524. Dispatcher Configuration
The dispatcher is configured using a configuration file that sets environment variables within the dispatcher process. This file is named dispatcher.env, and its location is provided to the dispatcher executable using the -c command-line option.
The following table shows the dispatcher configuration settings.
| Name | Description |
|---|---|
| HTTP_PORT | The port used for the REST API. Foretify Manager connects to the dispatcher on this port. Default: 8081. |
| GRPC_PORT | The port used for the orchestrator API. Orchestrators, such as the Kubernetes orchestrator, communicate with the dispatcher through this port. Default: 8085. |
| DISCONNECTED_JOB_TIMEOUT | The time (in seconds) a job can remain active without being connected to any orchestrator before its status changes to "error." Default: 3600. |
| DEFAULT_ORCHESTRATOR_ID | The ID of the default orchestrator. If not specified, the first orchestrator in the list is used. |
| LOG_LEVEL | Specifies the logging verbosity level (error, warn, info, debug). Default: info. |
| LOG_DIRECTORY | The directory where log files are stored. Default: log. |
| LOG_MAX_DAYS | Determines the maximum number of days to retain log files. Log files are rotated daily. Leave blank to keep all log files. Default: 14. |
| LOG_TO_CONSOLE | Specifies whether logs should be written to the console. Default: true. |
| DATABASE_TYPE | Defines the type of database to use (postgresql, none). Default: postgresql. |
| DATABASE_URL | The connection string/URL of the database, typically pointing to the Foretify Manager PostgreSQL database. |
| SKIP_SCHEMA_VERSION_VALIDATION | A flag to indicate whether schema version validation for test runs uploaded by the dispatcher should be skipped. Setting this to true allows uploads without schema version restrictions. Default: false. |
| DISPATCHER_ID | The ID used to identify the dispatcher among others. This value must be unique per dispatcher. It is a required field. Used in the license permission flow. |
| SOFT_LICENSE_LIMIT | The soft license limit for the dispatcher. When the number of used licenses is below this value, the dispatcher is prioritized to acquire a permission license. The default value is 80. It must be a positive number less than or equal to TOTAL_LICENSES. This value can be the same or different for dispatchers sharing the licenses. Used in the license permission flow. |
| TOTAL_LICENSES | The total number of licenses available for all dispatchers. The default value is 100. It must be a positive number greater than or equal to the highest SOFT_LICENSE_LIMIT. This value must be the same for all dispatchers sharing the licenses. Used in the license permission flow. |
| LICENSE_USAGE_DATABASE_URL | The URL pointing to the shared database used by all dispatchers for license granting logic. This value must be the same for all dispatchers sharing the licenses. It is a required field. Used in the license permission flow. |
| LICENSE_USAGE_TIMEOUT | The idle timeout in seconds before resetting license usage for a dispatcher.
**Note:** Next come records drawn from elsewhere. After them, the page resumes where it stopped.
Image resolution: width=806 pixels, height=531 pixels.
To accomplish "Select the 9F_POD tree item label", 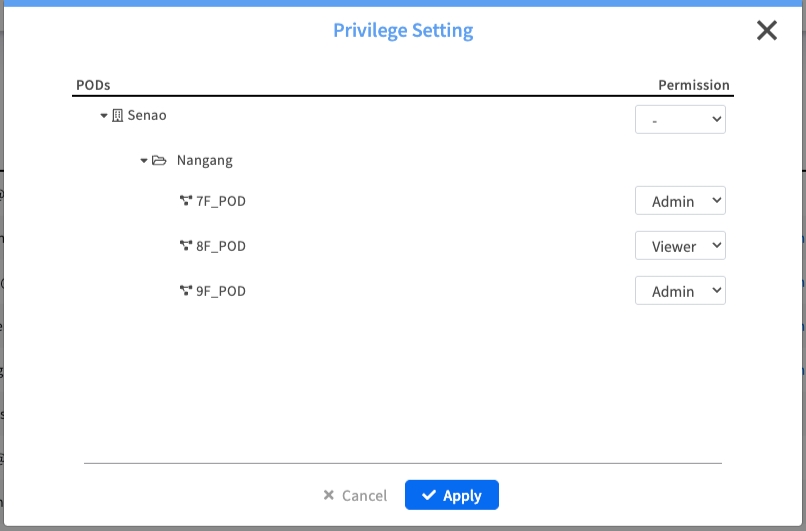I will 221,291.
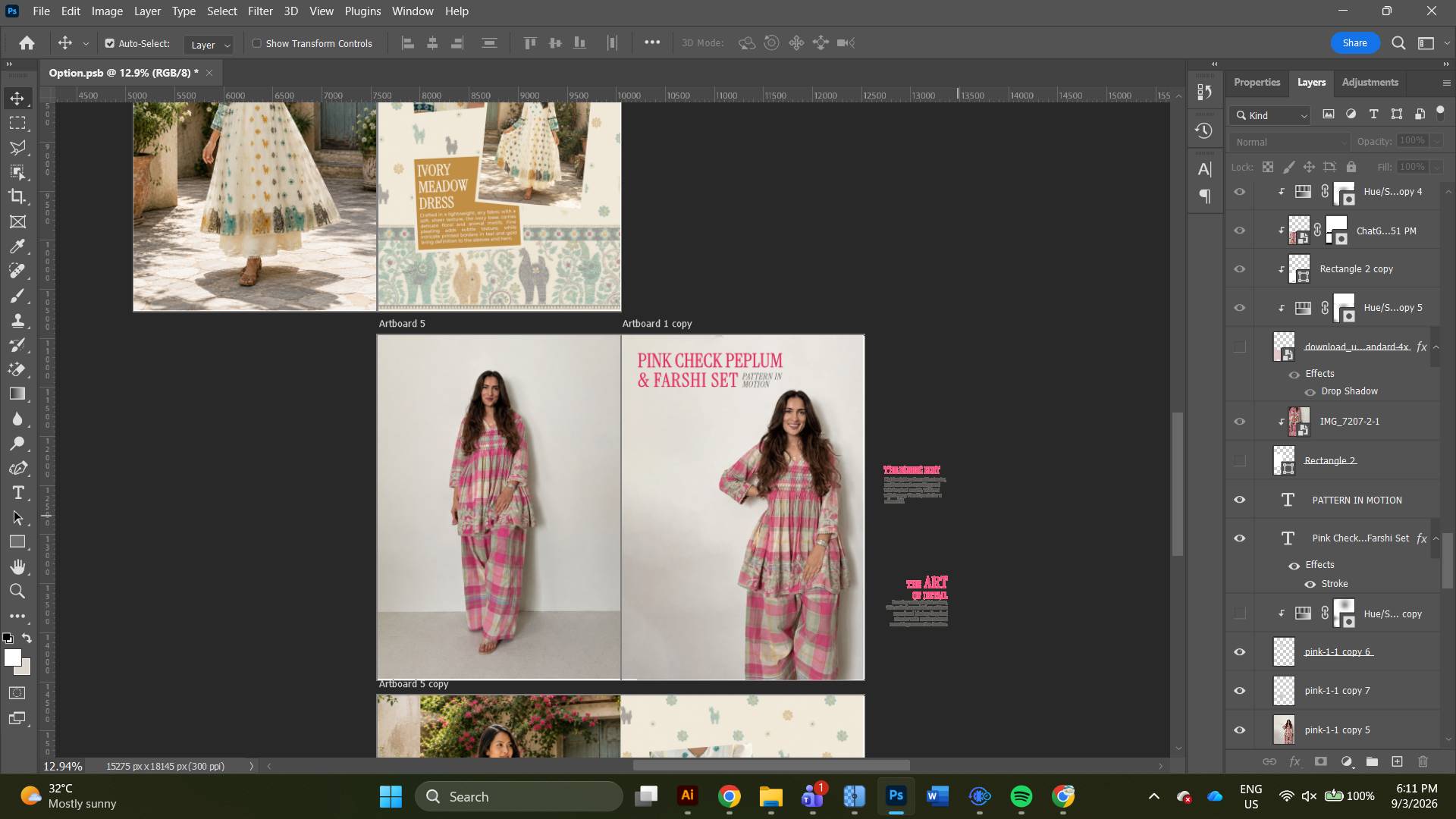Delete layer with trash icon
This screenshot has height=819, width=1456.
coord(1423,761)
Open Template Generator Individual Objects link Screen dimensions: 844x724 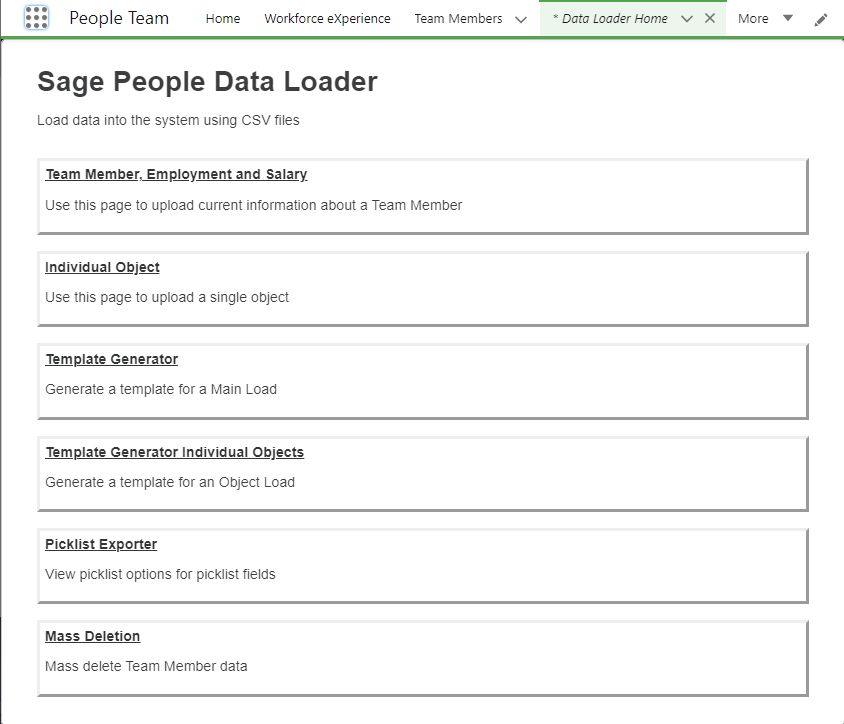(174, 452)
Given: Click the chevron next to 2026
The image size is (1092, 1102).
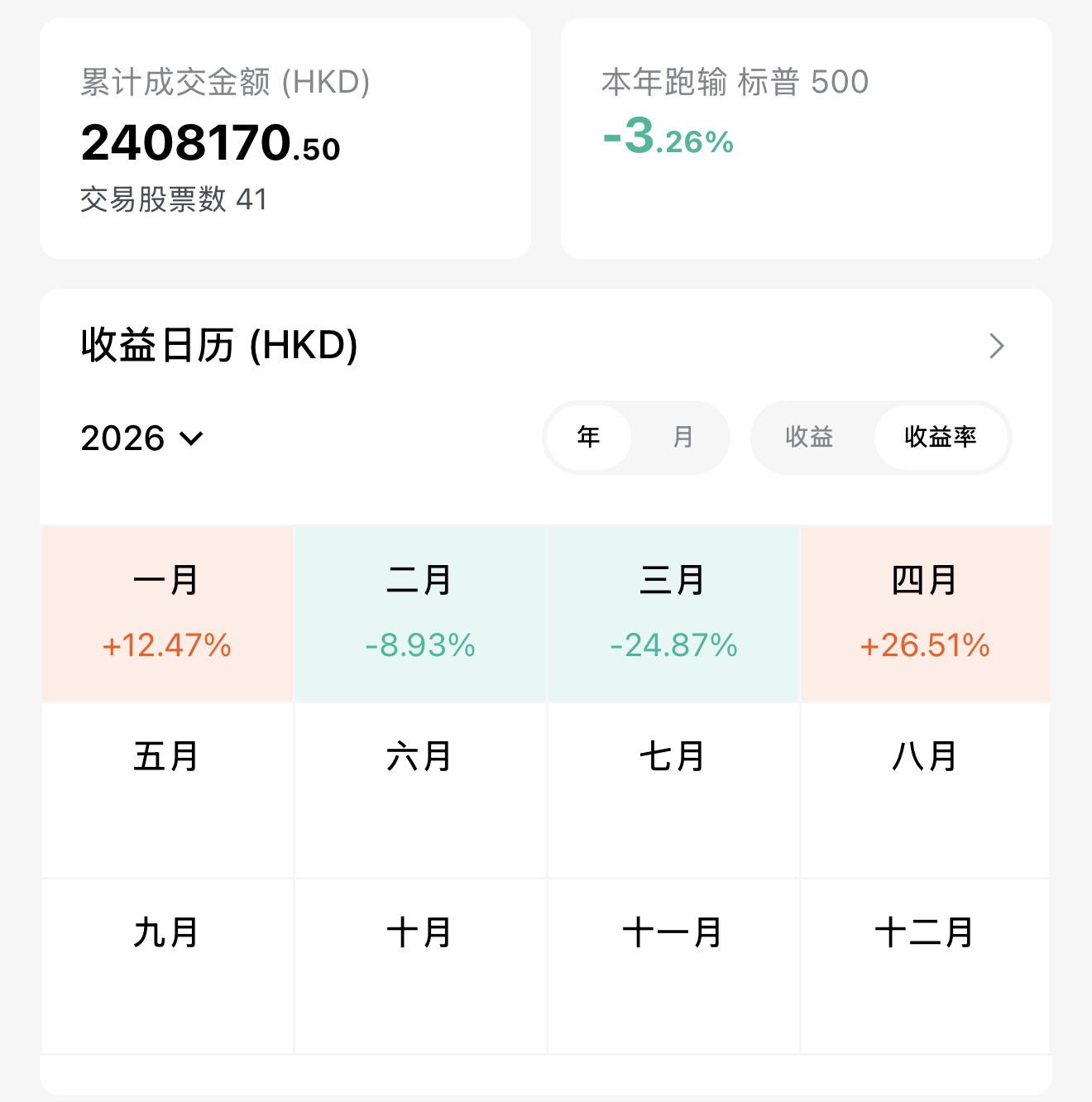Looking at the screenshot, I should point(191,438).
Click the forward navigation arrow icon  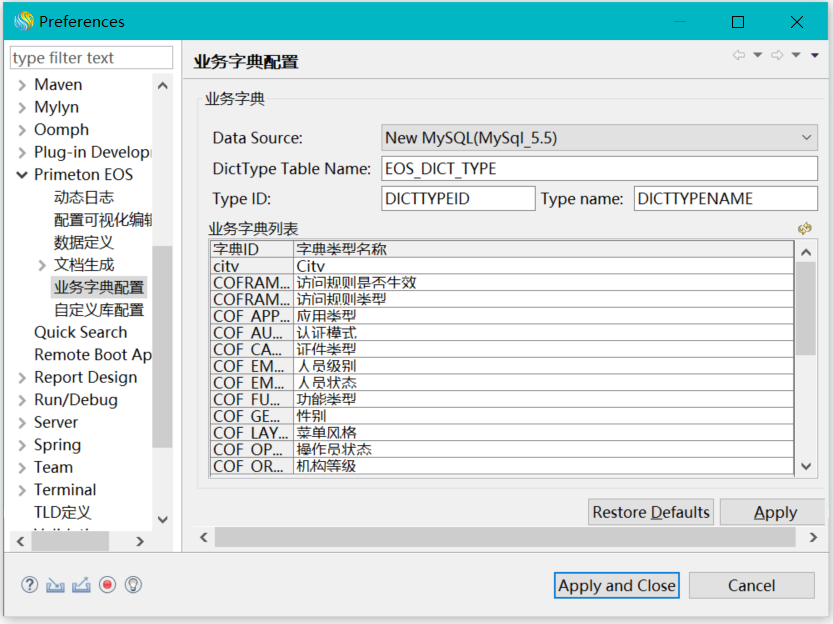pos(777,56)
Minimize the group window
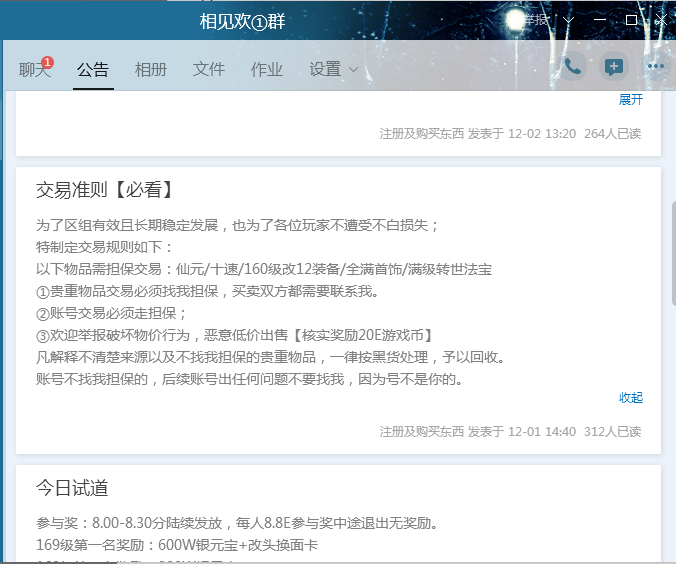The width and height of the screenshot is (676, 564). coord(600,20)
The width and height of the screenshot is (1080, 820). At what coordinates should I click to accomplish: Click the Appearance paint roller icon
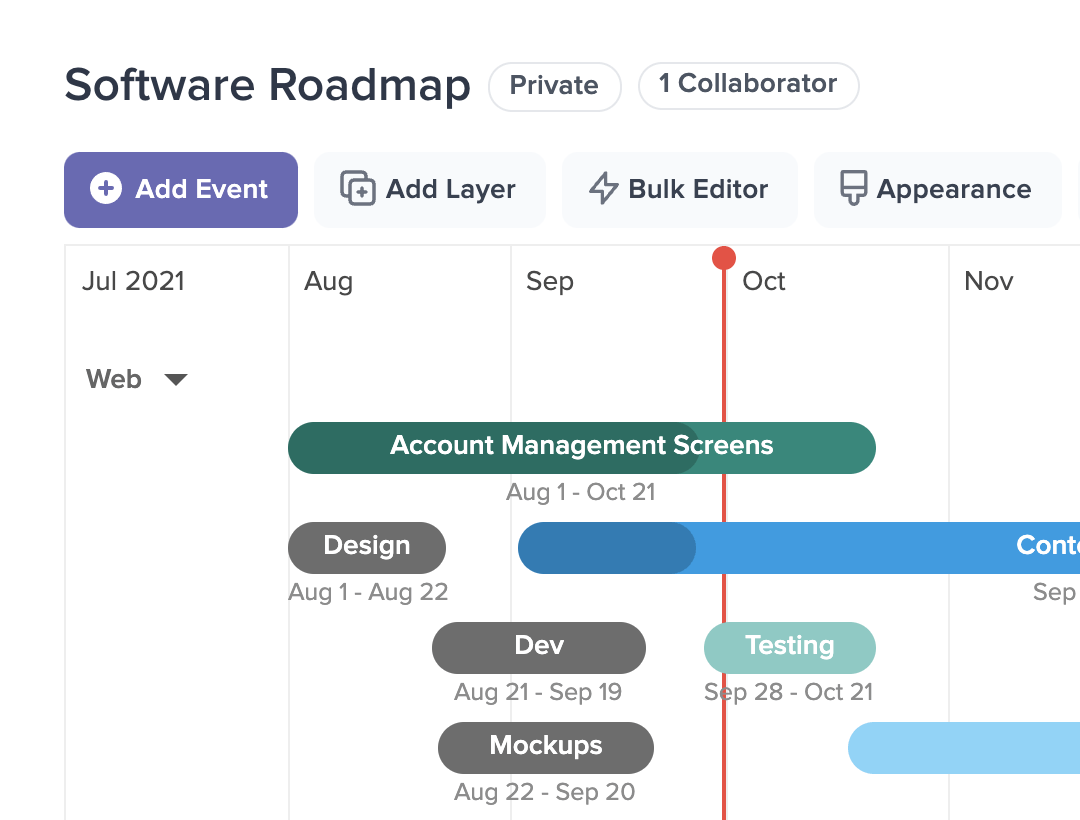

The default value is 14400 (4 hours). It must be a positive number. This value must be the same for all dispatchers sharing the licenses. Used in the license permission flow. |
524.1 Kubernetes Orchestrator Configuration
The Kubernetes orchestrator is configured using a configuration file in JSON format. The structure of the configuration file is defined in configuration.proto, which is provided with the orchestrator installation.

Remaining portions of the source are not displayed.